Compie 39 anni oggi il miglior marcatore e assistman di sempre nella storia dei Miami Heat, il tre volte campione Nba Dwyane Wade.
In principio fu Flash. Un suono, un’immagine che più di tutte evoca la velocità, la rapidità con cui Wade fulminava gli avversari, lasciandoli sul posto. Un soprannome che lo stesso Dwyane non ha mai amato particolarmente, tuttavia perfettamente calzante per il tipo di giocatore che è stato. Una guardia tiratrice che faceva del dinamismo e dell’esplosività le sue doti migliori, oltre a una grande efficacia al ferro che gli ha consentito di mantenere una media intorno ai 20 punti a partita per tutto l’arco della sua carriera. La sua storia inizia in maniera difficile, per usare un eufemismo: nato nella South Side di Chicago, zona nota per il proliferare della microcriminalità e della violenza tipica delle gang da strada, Wade ha solo quattro mesi quando i suoi genitori si separano. I primi anni di vita li vive con la madre, la quale però, entrata nella spirale della droga, è spesso in prigione, non riuscendo a dare una prospettiva ai suoi figli. La sorella Tragil , fondamentale per la crescita del ragazzo, lo inizia a una nuova vita insieme al padre e alla matrigna, all’età di nove anni. Wade si dedica allo sport, al football e al basket, allenandosi con grande impegno e disciplina, in un periodo in cui Chicago era il centro del basket mondiale, visti i successi dei Bulls di Jordan. Arrivato al college, iniziò a farsi un nome, tanto che il secondo anno fu inserito nel quintetto ideale All-American. Era il momento del grande passo, e nel 2003, in uno dei draft più ricchi di talento della storia, Wade venne scelto da Miami con la quinta scelta, dopo fenomeni come Lebron James, Carmelo Anthony e Chris Bosh. Già il primo anno guadagna l’attenzione di tutti, il suo è un vero e proprio debutto col botto, dato che riesce a portare la franchigia della Florida grazie ai suoi 16 punti a partita di media, venendo inserito anche nel First Team dei Rookie a fine stagione.

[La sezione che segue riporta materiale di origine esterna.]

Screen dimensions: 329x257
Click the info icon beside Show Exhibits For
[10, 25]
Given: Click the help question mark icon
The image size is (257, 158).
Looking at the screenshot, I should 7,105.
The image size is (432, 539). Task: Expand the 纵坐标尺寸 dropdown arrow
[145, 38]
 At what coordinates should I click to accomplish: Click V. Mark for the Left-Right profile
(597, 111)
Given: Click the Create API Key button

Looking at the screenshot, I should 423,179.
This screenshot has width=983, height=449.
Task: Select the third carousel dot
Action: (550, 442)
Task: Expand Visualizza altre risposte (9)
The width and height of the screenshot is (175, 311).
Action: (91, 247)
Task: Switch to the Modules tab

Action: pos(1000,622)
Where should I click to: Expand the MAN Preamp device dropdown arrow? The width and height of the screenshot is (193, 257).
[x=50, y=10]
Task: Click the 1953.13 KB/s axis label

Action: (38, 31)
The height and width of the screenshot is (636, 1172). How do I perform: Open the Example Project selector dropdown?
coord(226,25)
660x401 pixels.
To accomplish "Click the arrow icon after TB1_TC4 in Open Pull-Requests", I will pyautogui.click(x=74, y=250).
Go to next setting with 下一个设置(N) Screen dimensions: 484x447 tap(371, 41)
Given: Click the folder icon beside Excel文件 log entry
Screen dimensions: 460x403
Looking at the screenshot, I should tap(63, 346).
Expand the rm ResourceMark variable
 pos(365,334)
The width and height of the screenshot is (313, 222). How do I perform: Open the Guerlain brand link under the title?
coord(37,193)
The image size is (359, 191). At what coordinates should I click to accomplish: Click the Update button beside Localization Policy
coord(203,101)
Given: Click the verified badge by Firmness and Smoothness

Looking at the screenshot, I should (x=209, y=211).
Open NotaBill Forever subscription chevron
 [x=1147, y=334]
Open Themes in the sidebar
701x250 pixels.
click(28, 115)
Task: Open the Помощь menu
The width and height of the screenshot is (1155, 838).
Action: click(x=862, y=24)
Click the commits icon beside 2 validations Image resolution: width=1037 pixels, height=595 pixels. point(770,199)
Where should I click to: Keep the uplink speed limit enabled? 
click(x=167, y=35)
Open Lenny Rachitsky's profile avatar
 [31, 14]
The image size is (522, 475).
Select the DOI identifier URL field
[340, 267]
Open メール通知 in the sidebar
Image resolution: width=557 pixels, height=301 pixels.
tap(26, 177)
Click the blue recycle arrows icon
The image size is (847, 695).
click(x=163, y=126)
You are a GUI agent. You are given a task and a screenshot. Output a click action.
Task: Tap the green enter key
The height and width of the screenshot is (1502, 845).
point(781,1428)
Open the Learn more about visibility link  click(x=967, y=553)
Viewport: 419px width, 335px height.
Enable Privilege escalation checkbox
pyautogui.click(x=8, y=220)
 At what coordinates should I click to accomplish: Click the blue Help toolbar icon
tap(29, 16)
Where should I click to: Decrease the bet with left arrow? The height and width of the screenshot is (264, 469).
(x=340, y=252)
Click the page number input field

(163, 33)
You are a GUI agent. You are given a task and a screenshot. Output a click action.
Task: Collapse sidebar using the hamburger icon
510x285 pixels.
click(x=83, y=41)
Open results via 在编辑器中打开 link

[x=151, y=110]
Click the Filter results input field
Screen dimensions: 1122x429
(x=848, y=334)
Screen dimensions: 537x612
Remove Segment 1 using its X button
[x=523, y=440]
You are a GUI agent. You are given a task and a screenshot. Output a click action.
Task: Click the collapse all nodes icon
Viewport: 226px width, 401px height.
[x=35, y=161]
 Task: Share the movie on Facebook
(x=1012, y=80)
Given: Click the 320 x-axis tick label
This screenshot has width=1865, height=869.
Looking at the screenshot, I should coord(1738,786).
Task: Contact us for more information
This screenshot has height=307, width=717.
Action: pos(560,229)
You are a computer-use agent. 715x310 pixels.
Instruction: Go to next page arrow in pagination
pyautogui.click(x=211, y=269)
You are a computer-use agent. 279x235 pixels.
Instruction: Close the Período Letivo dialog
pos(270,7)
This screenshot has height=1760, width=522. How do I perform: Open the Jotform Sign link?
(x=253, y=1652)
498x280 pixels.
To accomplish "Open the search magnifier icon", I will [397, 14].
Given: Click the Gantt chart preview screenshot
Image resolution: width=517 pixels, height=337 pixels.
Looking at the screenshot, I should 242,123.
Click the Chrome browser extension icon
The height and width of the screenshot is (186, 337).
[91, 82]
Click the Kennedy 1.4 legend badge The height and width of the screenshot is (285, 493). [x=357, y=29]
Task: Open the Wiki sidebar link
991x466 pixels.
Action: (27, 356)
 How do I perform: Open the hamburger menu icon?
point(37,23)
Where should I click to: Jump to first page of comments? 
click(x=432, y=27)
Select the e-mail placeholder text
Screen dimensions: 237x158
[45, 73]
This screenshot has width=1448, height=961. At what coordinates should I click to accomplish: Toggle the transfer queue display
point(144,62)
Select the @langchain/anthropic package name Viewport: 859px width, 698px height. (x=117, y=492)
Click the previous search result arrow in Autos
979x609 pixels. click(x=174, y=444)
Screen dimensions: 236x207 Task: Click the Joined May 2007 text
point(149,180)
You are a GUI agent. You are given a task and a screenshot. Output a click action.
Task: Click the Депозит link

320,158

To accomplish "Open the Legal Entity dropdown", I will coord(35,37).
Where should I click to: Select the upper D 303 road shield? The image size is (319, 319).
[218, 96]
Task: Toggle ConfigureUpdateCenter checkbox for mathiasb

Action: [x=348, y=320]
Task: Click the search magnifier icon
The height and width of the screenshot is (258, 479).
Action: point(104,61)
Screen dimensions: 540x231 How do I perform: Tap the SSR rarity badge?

L’arrivo di Shaquille O’Neal, il più forte centro della lega, cambia la sua storia e quella di Miami. Anzitutto fu Shaq a soprannominarlo Flash, e dopotutto i due dimostrarono una grande chimica in campo, grazie al quale gli Heat arrivarono fino alle finali di Conference, dove vennero eliminati dai Pistons. Era solo questione di tempo: nel 2005-2006 Wade fece una stagione straordinaria, e in coppia con O’Neal riuscì a portare il primo titolo in Florida, grazie al 4-2 nella serie finale contro i Dallas Mavericks, in cui Dwyane vinse il titolo di Mvp. Seguirono anni di transizione per gli Heat, in cui la squadra uscì sempre al primo turno dei playoff, mentre Wade era diventato a tutti gli effetti l’uomo-franchigia, essendo anche il miglior marcatore Nba nel 2009 con 30,2 punti di media. Nel 2010 arrivarono agli Heat Lebron James e Chris Bosh, e i Big Three dominarono la lega. Calarono le medie di Wade, ma quattro Finals di fila, di cui due vinte, valgono bene il sacrificio. Diventato tre volte campione della lega, Wade lascia Miami nel 2016, dopo 13 anni, solo per andare ai Bulls, una scelta di cuore. Il figlio di Chicago finalmente vestiva la maglia dei tori, e per quanto questa parentesi sia durata solo un anno, è stata comunque un’esperienza positiva quella con la squadra dell’Illinois. Dopo un altro singolo anno ai Cleveland Cavaliers, di nuovo in coppia con Lebron James, le ultime due stagioni della sua carriera Wade le ha vissute di nuovo in maglia Heat, ritornando nella squadra che gli ha dato tutto a livello cestistico e non solo. Chiaramente non è più titolare e non ha più l’esplosività di una volta, ma Dwyane dà comunque un grosso contributo, chiudendo la sua ultima da pro’ con 15 punti di media dalla panchina e con una tripla doppia nella sua ultima partita, giocata il 10 aprile 2019 contro i Brooklyn Nets, prima di ritirarsi definitivamente a 37 anni. Dwyane Wade, dal nulla al tetto del mondo, un’altra meravigliosa storia della palla a spicchi.